Старая театральная Москва | страница 19
В этой картине, – с князем Синодалом, – Демону петь мало.
Но и здесь прозвучало нечто оригинальное, глубокое и интересное.
– Ночная тьма бедой чревата, и враг твой тут как тут.
Сколько Демонов мы с вами переслушали, и никому из них не приходило в голову принять этого «врага» на свой счёт.
Демон появлялся, как «человек», докладывающий, что сейчас выйдут татары на четвереньках.
«Враг» – это были татары.
И вдруг с глубокой, страстной ненавистью прозвучало:
– Враг!
Да ведь это Демон про себя говорит.
Он торжествует над Синодалом:
– Я, твой враг, здесь!
Какая рутинная область искусства – сцена.

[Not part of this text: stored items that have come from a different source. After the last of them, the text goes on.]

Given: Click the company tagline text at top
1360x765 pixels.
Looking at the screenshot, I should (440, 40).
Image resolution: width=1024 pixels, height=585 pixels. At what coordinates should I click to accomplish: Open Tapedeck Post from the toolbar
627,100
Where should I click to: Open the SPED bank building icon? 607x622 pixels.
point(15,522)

Первому, кто пел эту оперу, не пришло в голову. Да так 20 лет никому в голову и не приходило!
Всякий пел, как другие.
Свойство Шаляпина – создавать художественные произведения из того, что у других проходит бесследно и незаметно.

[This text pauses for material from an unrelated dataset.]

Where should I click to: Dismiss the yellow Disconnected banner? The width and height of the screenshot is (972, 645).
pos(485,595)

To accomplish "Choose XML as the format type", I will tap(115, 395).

И из безмолвного появления Демона над умирающим Синодалом Шаляпин создал картину. И какую картину!
Прямой, неотразимый, как судьба, бесстрашный, – словно огромный меч воткнут в землю, – стоит Демон над Синодалом.

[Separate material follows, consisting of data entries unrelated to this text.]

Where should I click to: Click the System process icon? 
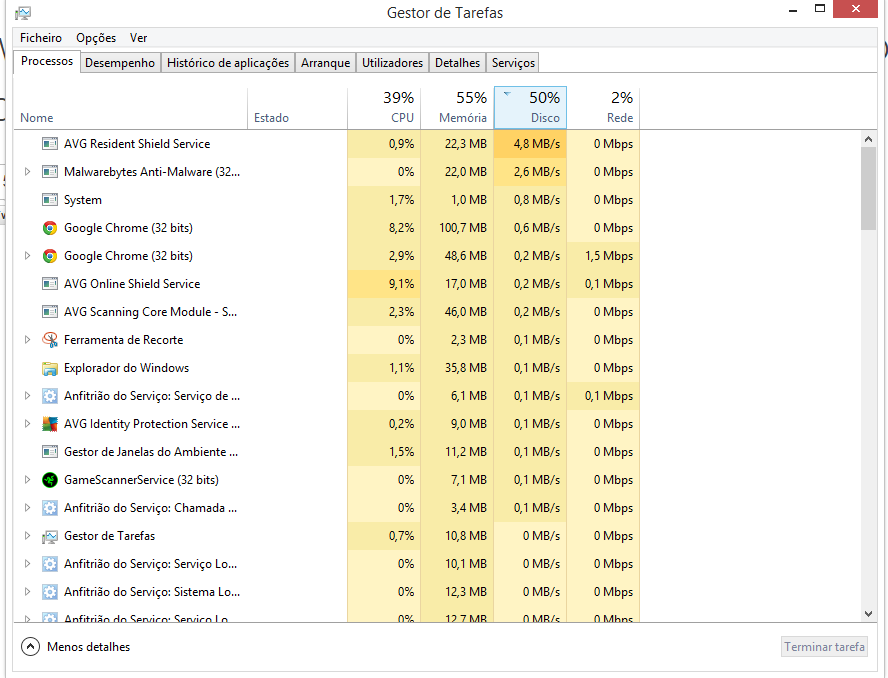coord(50,200)
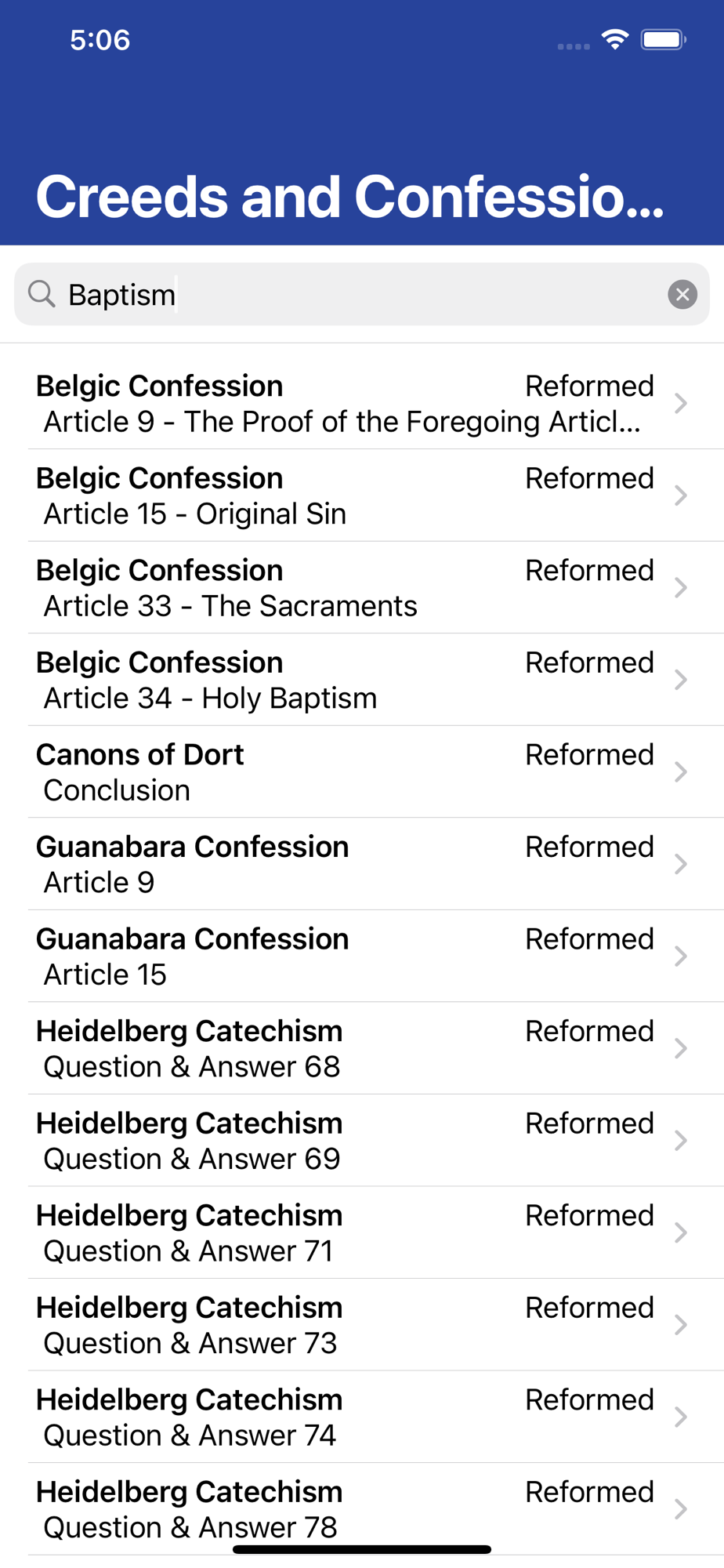Open Guanabara Confession Article 9
Screen dimensions: 724x1568
click(x=345, y=864)

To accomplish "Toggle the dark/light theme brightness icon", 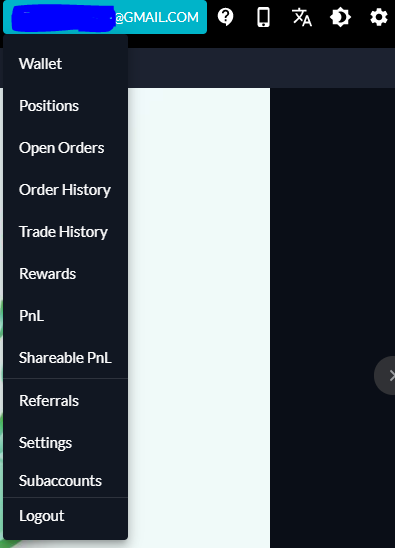I will coord(340,17).
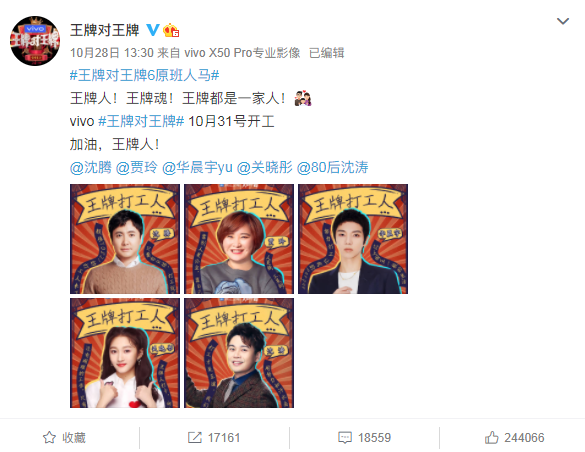
Task: Open the 贾玲 poster with orange-haired woman
Action: pyautogui.click(x=239, y=239)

Какой контраст между мучащимся смертным и спокойным, холодным, торжествующим бессмертным духом.
Каким властным, спокойным, величественным движением, настоящим движением ангела смерти, он поднимает руку, чтоб этим прекратить и жизнь, и борьбу за неё.
От этого медленно всколыхнувшегося над Синодалом чёрного одеяния Демона веет, действительно, веянием смерти.
Наконец-то мы увидали на сцене настоящий замок Гудала. Не те балетные декорации с цветами, величиной в юбку балерины, какими любовались много-много лет.
А настоящий кавказский замок владетельного князя.
Сторожевую башню, из-за которой светил бледный серп молодой луны. Суровые стены замка, из окон которого с любопытством глядели женщины. Огни, которыми трепетно освещён сумрак двора, где под открытым небом происходит пир.
Мрачностью и чем-то жутким веяло от тёмного двора. Что-то зловещее, казалось, носится уже в воздухе. И было в тоне всей картины, когда над коленопреклонённой толпой, в ужасе шепчущей молитвы, медленно-медленно выросла гигантская чёрная фигура.
«Не плачь, дитя, не плачь напрасно», – единственное, что слегка транспонировано Шаляпиным в Демоне.
Но красота арии от этого ничего не потеряла.
Красиво, скорбно звучала песнь Демона.
И, – мне кажется, – лучшее место этой арии – «он слышит райские напевы» – прозвучало увлекательно, картинно, как никогда ни у одного из певцов.
Какая чудная мимика и пластика в «Не плачь, дитя», «На воздушном океане» и «Лишь только ночь своим покровом».